Тишина — это не пустота, это что-то более плотное и массивное, чем любой звук. Огонь уже не трещал дровами, и у меня уже не было сил материться, и я все глубже погружался в эту тишину, и только иногда, чтобы не захлебнуться в ней, двигал каблуком по полу, Я делал это, чтобы хоть что-нибудь услышать… А потом она поднялась до самого потолка, и я утонул в ней…
Мне приснилось слово «ЧМО». Оно было вышито на бархатном знамени части, которое целовали уроды в хаки, а с полотнища на них текли вязкими блестящими лентами полоски крови. Оно проступало от ударов блях и всплывало в загаженных очках. Оно… Объемное, огромное, глубокое, оно было везде и всюду, весь мир был оно. Оно прорастало корнями, изъязвлялось ржавчиной, гнило, цвело, наполнялось, рвалось на части… Все это было во мне. Крутящиеся вихри, ломающиеся, раскалывающиеся на части и смешивающиеся пустоты, потоки вьющихся немыслимым хороводом искр, безумные всплески и бездонные мутные воронки — все это был я. И еще многое-многое другое, чему нет названия…

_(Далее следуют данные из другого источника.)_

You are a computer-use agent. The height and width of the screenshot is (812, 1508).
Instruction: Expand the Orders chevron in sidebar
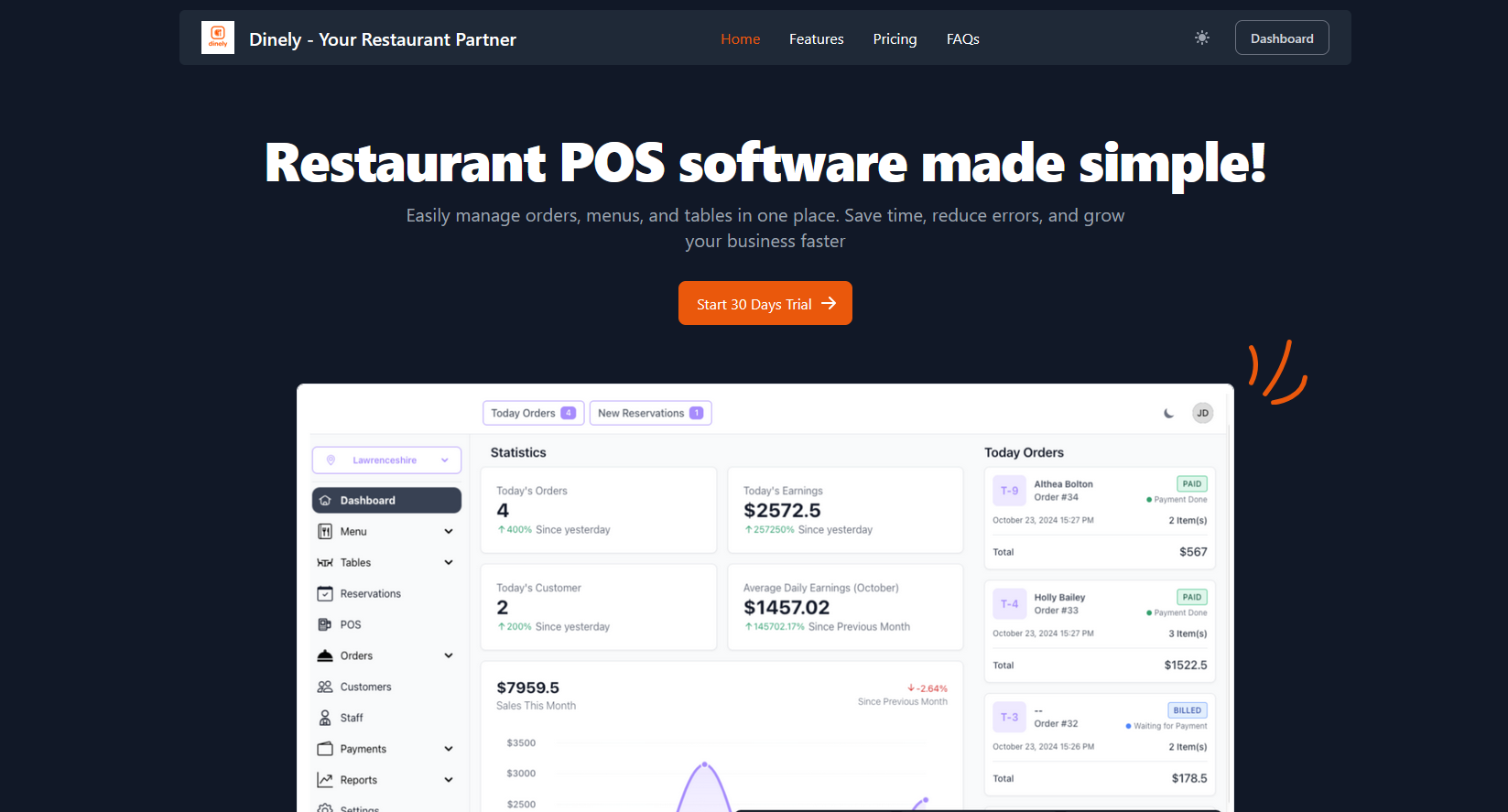[449, 656]
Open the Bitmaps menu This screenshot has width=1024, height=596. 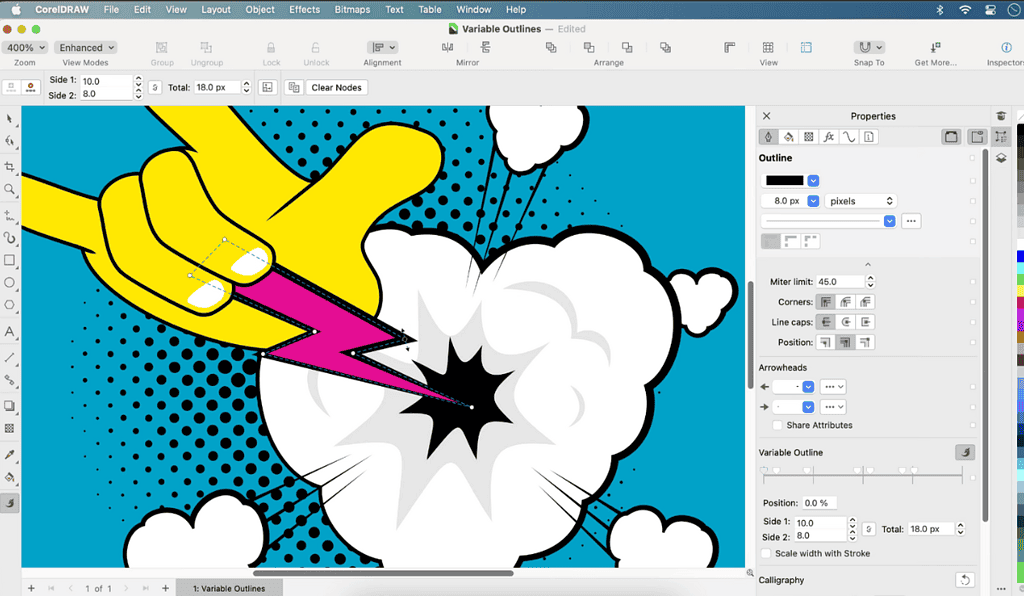352,9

Наверное, Гуляев и Банник прибыли в батальон и рассказали обо всем, что произошло здесь. Только так можно объяснить звук, который я услышал утром. Когда солнце ткнуло свою белую обмороженную харю в окошко, осветив оставшиеся от меня кровавые ошметки, разбросанные по полу, тишину убил приближающийся рев шестьдесят шестого. Потом под чьими-то торопливыми шагами захрустел снег, и дверь со скрипом отворилась. Я поднял глаза и увидел сверкающий хром офицерских сапог, а над ним длинную мохнатую шинель с красными петлицами медицинской службы. Это были вы.